Hi, can anyone recommend a method for ensuring all business processes in an organization are captured satisfactorily? We have a business analyst who is gathering requirements for a single IT system that will support the work of five different groups that interact with internal and external stakeholders in various ways. However, the BA is new to the organization and the domain and is going about capturing all the processes in a seemingly haphazard way. Is there a business process mapping methodology we can follow to ensure all processes and integrations are captured at the beginning of a project? I've just gotten involved in this project and am new to business analysis, so apologies if I'm asking an obvious question. Thanks.

New Post 2/19/2020 1:11 PM
User is offline Chris Adams
323 posts
5th Level Poster

Re: How to ensure all business processes are accurately captured at the beginning of a project 
Modified By Adrian M.  on 9/12/2021 7:10:37 PM)

Hello Kris.

This is a common challenge encountered by business analysts. How can a business analyst ensure that ANY discovery process yields complete results?  The short answer is to use multiple complementary tools and techniques to approach the problem from multiple perspectives where each validates the other and fills any gaps in your discovery process.
In your case, you should focus on Processes, Business Entities, and Data Flows within the scope of your domain or system.
Let's take a moment to understand what processes really do.  Process take inputs, do something to add value, and produce outputs. These inputs and outputs  can be data/information, products, or work deliverables. There is a well known diagram, called a SIPOC diagram, that reinforces this concept. SIPOC stands for Supplier, Input, Process, Output, Consumer. The supplier is where the inputs come from. It might be a database or worker and it could be internal or external to your organization. Those inputs flow into a process.

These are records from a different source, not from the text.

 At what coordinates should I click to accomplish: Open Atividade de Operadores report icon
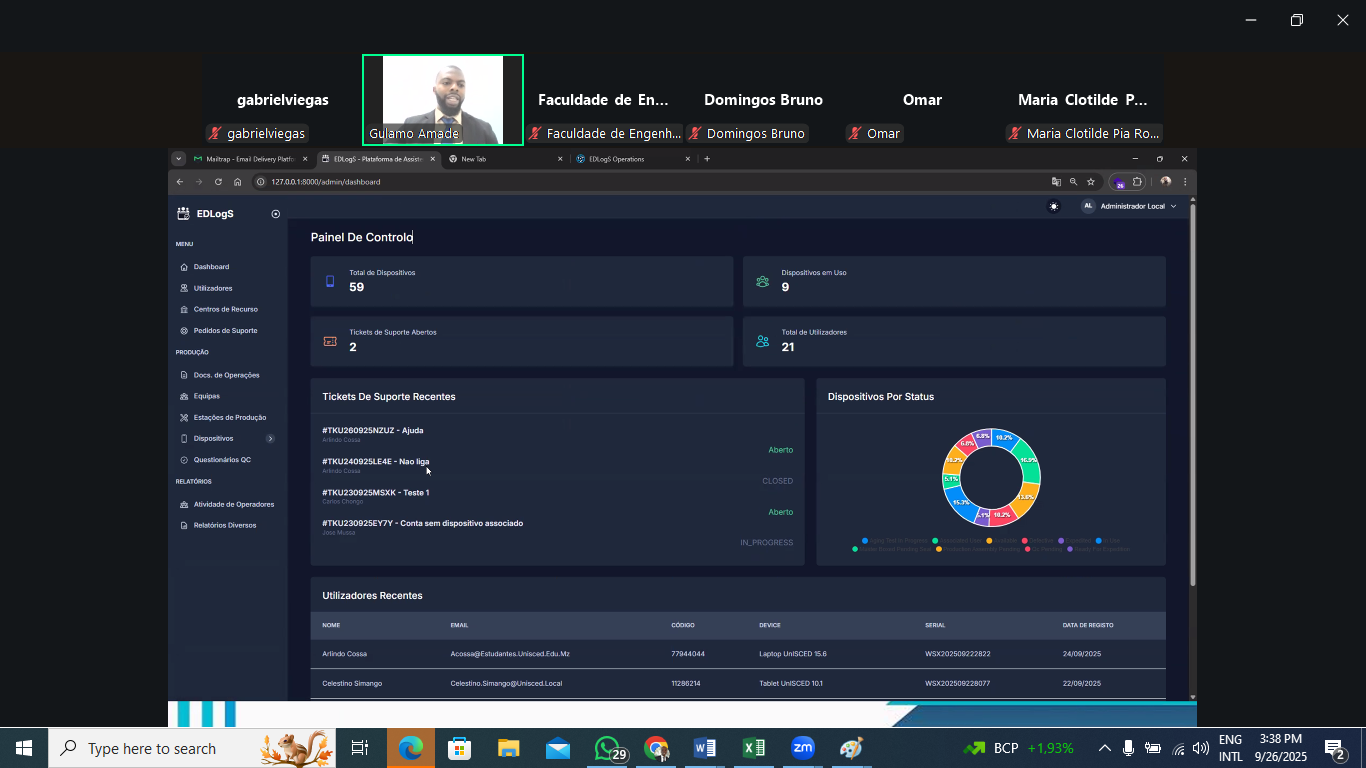coord(184,505)
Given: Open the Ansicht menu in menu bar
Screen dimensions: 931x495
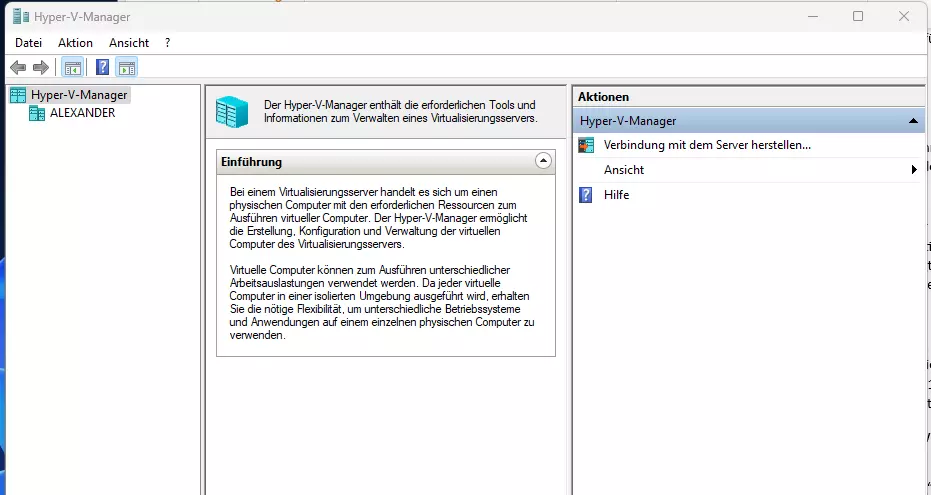Looking at the screenshot, I should 129,43.
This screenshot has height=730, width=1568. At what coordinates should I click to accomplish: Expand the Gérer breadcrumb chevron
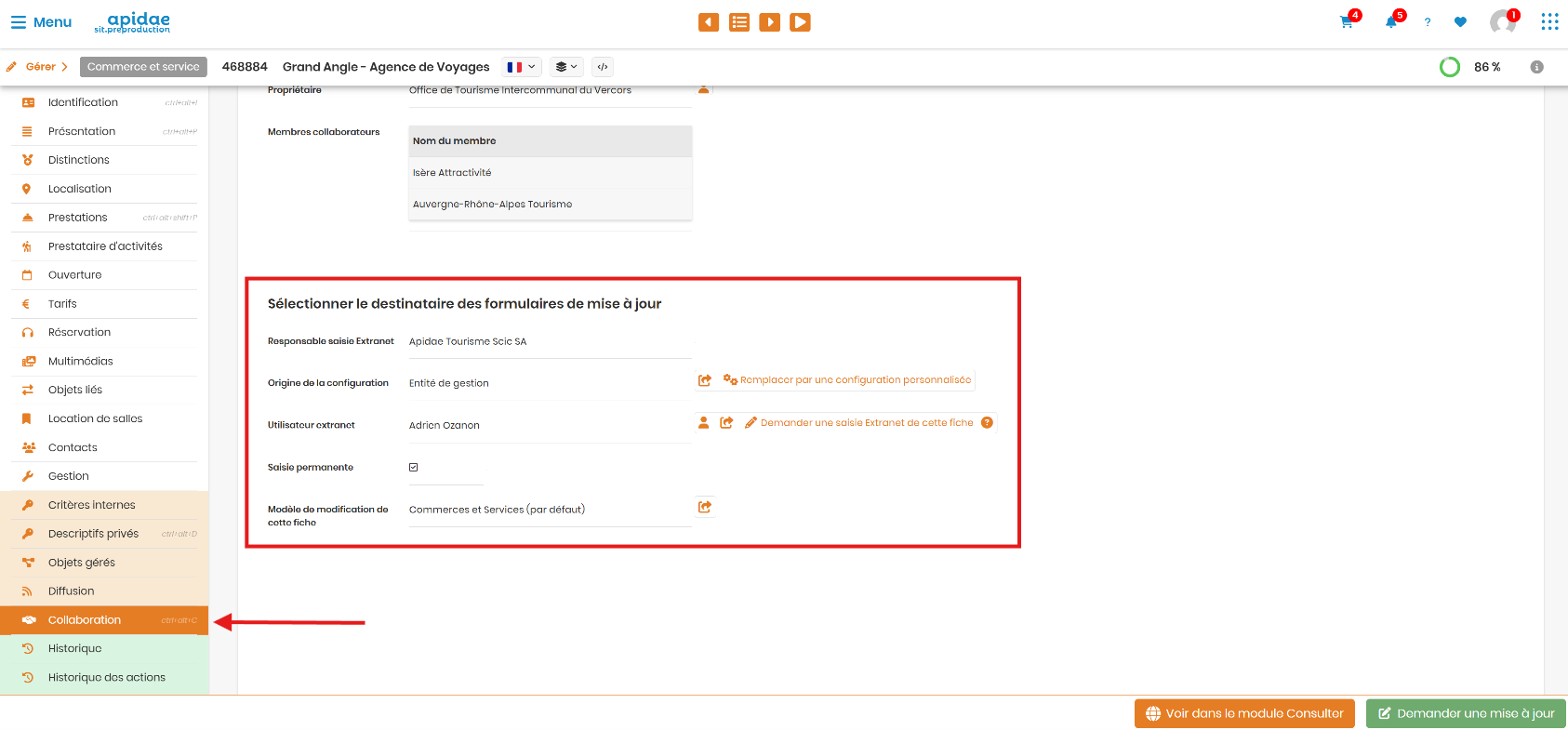[64, 67]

The process does stuff to add value and then generate outputs which are consumed by a person, another process, or database for later use.
Some of your processes will be easily identified on their own, but by focusing on the information that is important to your organization you can discover other processes that you may have missed.  Business information/data is almost always an input or output of a process.  Otherwise, why does the information/data exist in the first place?
A Business Entity Model (also known as a Concept Model or Logical Data Model) can help you document and understand the important information or "things" of your business.  For a mortgage business, this might be things like Borrower, Loan Application, Credit Report, Credit Decision, Underwriting Decision. Each of these business entities have attributes which describe them. For instance, the Borrower entity may have attributes of First Name, Last Name, Phone Number, Date of Birth, etc. For most of your discovery process understanding the business entities is enough.  Though it may be necessary to document some of the key attributes as well. A great place to discover the business entities and attributes of the business is to review APIs and database tables. Of course, this will show you the physical data structures.  These need to be translated into logical data structures that reflect the way your business thinks about and uses the business entities and attributes.  But APIs and databases do a great job of helping you find all of your data.  Remember, data exists for a reason. Data will help you find your processes.
Data Flow Diagrams can then be used to show how information/data (Business Entities) flow as inputs into some processes and outputs from others.  The Data Flow Diagrams connect it all together.
By using an iterative process, you can document Business Entities which, by virtue of being an input or output to one or more processes, help you discover other processes you may have missed.  And you can use processes, and the inputs and outputs of these processes, to discover business entities you have missed.  With each iteration you fill gaps that you might otherwise have missed.